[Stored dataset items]
□ □ □
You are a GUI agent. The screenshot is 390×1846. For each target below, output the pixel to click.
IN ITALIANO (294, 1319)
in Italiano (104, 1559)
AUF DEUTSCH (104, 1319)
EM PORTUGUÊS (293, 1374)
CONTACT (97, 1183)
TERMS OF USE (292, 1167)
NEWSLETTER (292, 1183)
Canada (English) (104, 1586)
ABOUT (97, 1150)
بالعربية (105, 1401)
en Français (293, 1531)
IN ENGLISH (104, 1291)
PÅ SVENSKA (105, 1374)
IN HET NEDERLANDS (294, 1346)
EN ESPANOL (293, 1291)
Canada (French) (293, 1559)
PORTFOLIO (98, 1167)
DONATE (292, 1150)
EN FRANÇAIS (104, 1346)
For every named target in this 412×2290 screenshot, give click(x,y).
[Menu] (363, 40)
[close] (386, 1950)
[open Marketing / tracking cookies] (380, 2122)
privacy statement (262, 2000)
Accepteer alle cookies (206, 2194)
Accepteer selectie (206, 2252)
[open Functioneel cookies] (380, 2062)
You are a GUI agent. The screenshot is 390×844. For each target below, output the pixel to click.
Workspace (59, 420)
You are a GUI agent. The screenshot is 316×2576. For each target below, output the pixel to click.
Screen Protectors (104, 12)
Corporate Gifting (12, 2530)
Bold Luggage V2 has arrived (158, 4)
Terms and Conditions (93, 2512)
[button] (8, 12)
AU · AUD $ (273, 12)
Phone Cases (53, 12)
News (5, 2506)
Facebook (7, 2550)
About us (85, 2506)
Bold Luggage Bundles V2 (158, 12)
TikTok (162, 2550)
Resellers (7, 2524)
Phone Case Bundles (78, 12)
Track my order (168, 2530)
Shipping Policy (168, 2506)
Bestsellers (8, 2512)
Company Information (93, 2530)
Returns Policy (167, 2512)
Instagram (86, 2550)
□ □ □
### BRIEF
Please print exactly what appears from the first line of the data through the line with "Accepteer selectie (206, 2252)", including both of those lines and nothing past them.

### RESPONSE TO THE EXERCISE
You are a GUI agent. The screenshot is 390×1846. For each target below, output the pixel to click.
IN ITALIANO (294, 1319)
in Italiano (104, 1559)
AUF DEUTSCH (104, 1319)
EM PORTUGUÊS (293, 1374)
CONTACT (97, 1183)
TERMS OF USE (292, 1167)
NEWSLETTER (292, 1183)
Canada (English) (104, 1586)
ABOUT (97, 1150)
بالعربية (105, 1401)
en Français (293, 1531)
IN ENGLISH (104, 1291)
PÅ SVENSKA (105, 1374)
IN HET NEDERLANDS (294, 1346)
EN ESPANOL (293, 1291)
Canada (French) (293, 1559)
PORTFOLIO (98, 1167)
DONATE (292, 1150)
EN FRANÇAIS (104, 1346)
For every named target in this 412×2290 screenshot, give click(x,y).
[Menu] (363, 40)
[close] (386, 1950)
[open Marketing / tracking cookies] (380, 2122)
privacy statement (262, 2000)
Accepteer alle cookies (206, 2194)
Accepteer selectie (206, 2252)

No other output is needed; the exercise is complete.